**AUSZUG:**
# Java, UML, Generics



## Evolver (14. Jun 2007)

Im Rahmen meines Reverse-Engineering-Projekts:

Generics aus Java lassen sich für Klassen und Interfaces in der UML ja als _parametisierte Klassen_ (bzw. _Interfaces)_ darstellen. Aber was ist mit generischen Methoden in Java? In konte für die UML nichts Äquivalentes finden. Also gehe ich recht in der Annahme, dass sich generische Methoden nicht im UML-Modell darstellen lassen?

Falls doch, wäre ich über einen weiterführenden Link sehr dankbar.
Falls nicht, wie soll ich das dann z.B. "generische" Übergabeparameter (z.B. _TYPE pValue_) umwandeln/darstellen?


----------



## VuuRWerK (14. Jun 2007)

http://www.pst.ifi.lmu.de/lehre/SS06/infoII/folien/Folien09GenericsSS06.pdf

Seite 15.

Gut Schuß
VuuRWerK


----------



## Evolver (14. Jun 2007)

Danke, aber ich glaube, du hast mich nicht richtig verstanden. Ich weiß wie man generische Klassen in UML darstellt. Die Frage ist, wie man das mit Methoden macht. In deinem PDF steht es ja nur bzgl. Klassen.


----------



## VuuRWerK (14. Jun 2007)

Hm da hab ich jetzt auch nicht wirklich was finden können, aber denke ich mal dadurch das der Typ <T> auch innerhalb der Methoden eingehalten wird kann man die Angabe des Typs innerhalb eines UML-Diagramms beibehalten werden, also so:



Aber ich habe morgen eine Software Engeneering Prüfung, da kann ich ja die Profis mal vor Ort fragen 
Solltest Du aber vorher etwas herausfinden dann schreib es mal hier mit rein, würde mich jetzt auch mal interessieren.


Gut Schuß
VuurWerK


----------



## Evolver (15. Jun 2007)

Also ich habe dazu nichts weiter gefunden. Echte generische Methoden scheint es in der UML nicht zu geben. Was sagen denn "die Profis" dazu?


----------



## VuuRWerK (18. Jun 2007)

Also, erstma sorry wenns gedauert hat, hab aber von meiner Mail-Adresse von Arbeit geschrieben, daher konnt ich die nicht am WE checken, jetzt kam aber eine Antwort:

Im Klassenmodell kann man keine Generischen-Methoden darstellen, vielleicht würde es im Aktivitätsdiagramm oder Zustandsdiagramm möglich sein, dazu wolle man sich aber noch erkundigen und eine Antwort dazu steht noch aus.

Hoffe das hilft erstmal, mir jedenfalls nicht denn so kann ich ja keine Klassendiagramme mit Generischen-Methoden erstellen. Aber es soll eben nicht so sein 

Gut Schuß
VuuRWerK


----------



## Evolver (18. Jun 2007)

Danke für die Antwort. Leider muss ich mir jetzt auch Gedanken mach, was ich mit diesen Methoden beim Reverse-Engineering anstellen soll.


----------

**AUFGABE 1:**
Gib aus dem Forenthread einen Abschnitt wörtlich aus. Er beginnt bei den Worten "# Java, UML, Generics" und endet nach "UML-Modell darstellen lassen?".
**AUFGABE 2:**
Beantworte anhand des Forenthreads:
(a) Auf welcher Seite des verlinkten PDFs soll laut VuuRWerK die Antwort zu finden sein?
(b) Welche Prüfung hat VuuRWerK nach eigener Aussage am nächsten Tag?
(c) In welchen Diagrammen könnten generische Methoden laut der erhaltenen Antwort vielleicht darstellbar sein?
**AUFGABE 3:**
Warum hat VuuRWerK laut dem Forenthread erst spät auf Evolvers Rückfrage nach den Profis geantwortet?

**BEREITGESTELLTES MATERIAL:**
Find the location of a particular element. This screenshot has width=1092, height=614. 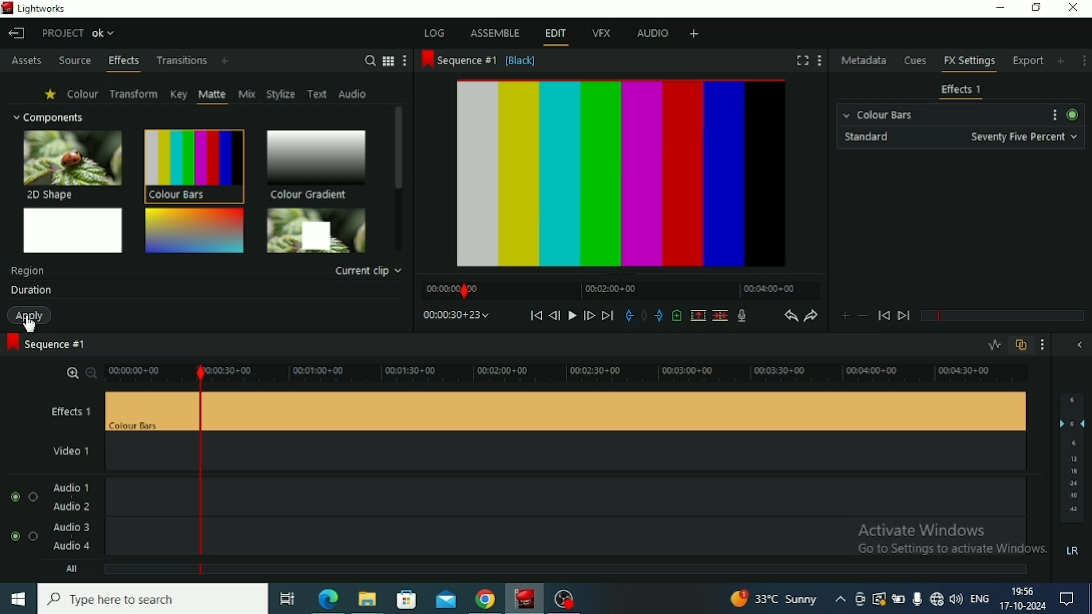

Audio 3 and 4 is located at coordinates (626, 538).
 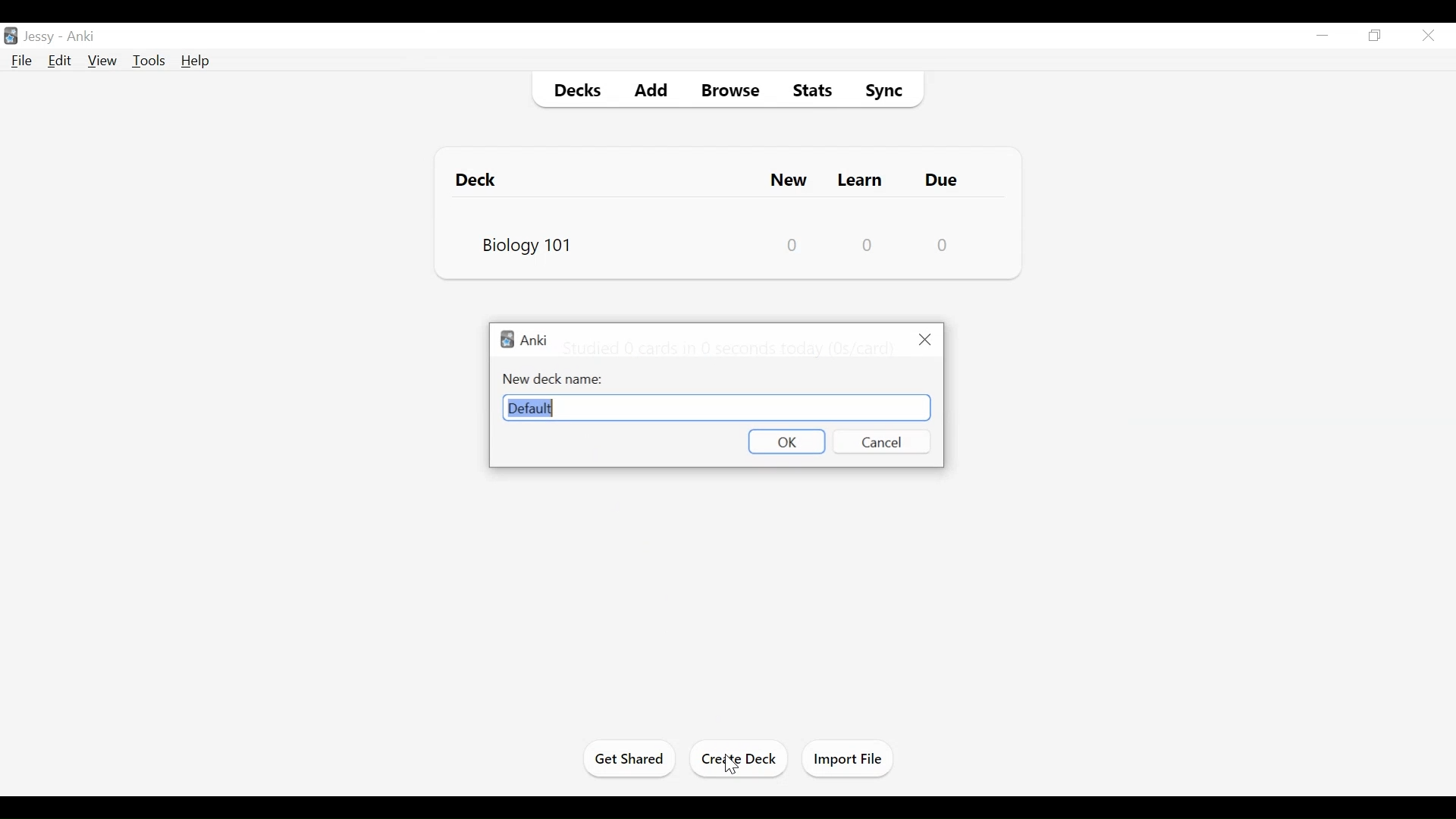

**MUSTERLÖSUNG 1:**
# Java, UML, Generics



## Evolver (14. Jun 2007)

Im Rahmen meines Reverse-Engineering-Projekts:

Generics aus Java lassen sich für Klassen und Interfaces in der UML ja als _parametisierte Klassen_ (bzw. _Interfaces)_ darstellen. Aber was ist mit generischen Methoden in Java? In konte für die UML nichts Äquivalentes finden. Also gehe ich recht in der Annahme, dass sich generische Methoden nicht im UML-Modell darstellen lassen?

**MUSTERLÖSUNG 2:**
(a) Auf Seite 15.
(b) Eine Software-Engineering-Prüfung.
(c) Im Aktivitätsdiagramm oder im Zustandsdiagramm.

**MUSTERLÖSUNG 3:**
VuuRWerK hatte von seiner Mail-Adresse bei der Arbeit geschrieben. Diese konnte er am Wochenende nicht abrufen, deshalb kam die Antwort erst danach.